Zijn werken uit den eersten tijd, landschappen, genrestukken (o.a. te Stockholm en Leningrad), alsook bijbelsche voorstellingen hebben de kenmerken der Utrechtsche school. Het meest bekend werd hij als portretschilder, waarin zijn werk aan dat van Th. de Keyzer doet denken; stukken o.a. in de musea te Amsterdam, Berlijn, Budapest, Dordrecht, Montauban, Metz, Weenen. Hij heeft een persoonlijken stijl in het landschap, die door Alb. C. verder is ontwikkeld. Een aantal landschappen, gemerkt met het monogram J.G.C., passen geheel niet bij zijn werkwijze en zijn hem waarschijnlijk ten onrechte toegeschreven. Hij ontwierp ook illustraties; teekeningen van dieren voor R. Persijn 's Diversa animalia quadrupedia, platen voor J. Cats' Trouring met de Proefsteen (1637) en J.v. Beverwijck's Uitnementheid des vrouwlicken gestachts (1639).
Zie: G.H. Veth in Oud- Holland 1884, 240 v., 1888, 138 v., 1903, 114; Thieme-Becker, Lexikon d. bild. Künstler i.v. en daar opgegeven literatuur.
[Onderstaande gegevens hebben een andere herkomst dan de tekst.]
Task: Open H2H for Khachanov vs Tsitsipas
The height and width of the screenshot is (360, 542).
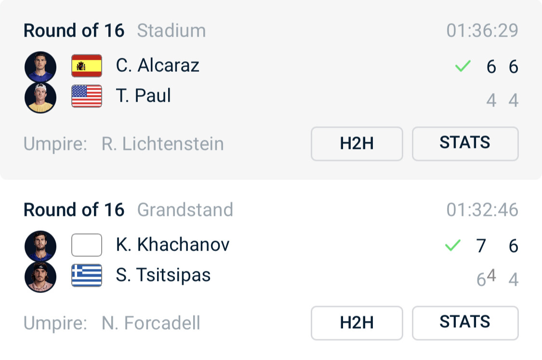Action: pyautogui.click(x=357, y=323)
Aan het artikel over den zoon Aelbert (dl. VII, kol. 346) zijn de volgende bijzonderheden toe te voegen. Hij werd geboren in het huis aan de Nieuwe haven bij de Roobrug, en woonde later in het huis Samson aan de Nieuwbrug. Hij trouwde op gevorderden leeftijd (1658) met een weduwe, Cornelia Bosman, die reeds 10 Juni 1636 getrouwd was met Johan van den Corput. Zij was een domineesdochter en had 3 kinderen. Het huwelijk met Cuyp wordt, vreemd genoeg, door Balen niet vermeld. Het was zeker een mésailliance. De dochter Arendina Cuyp trouwde met Pieter Onderwater, bierbrouwer in de Drie Gekroonde Leliën, bij wien Cuyp, na het overlijden zijner vrouw, inwoonde en waar hij ook overleden is. Hij werd in de Augustijnenkerk begraven. Cuyp was eenige malen diaken en ouderling der Ned. hervormde gemeente, ook der Waalsche gemeente, Mansman van den Hove en Hooge Vierschaar van Zuid-Holland, en H. Geestmeester ter Groote kerk.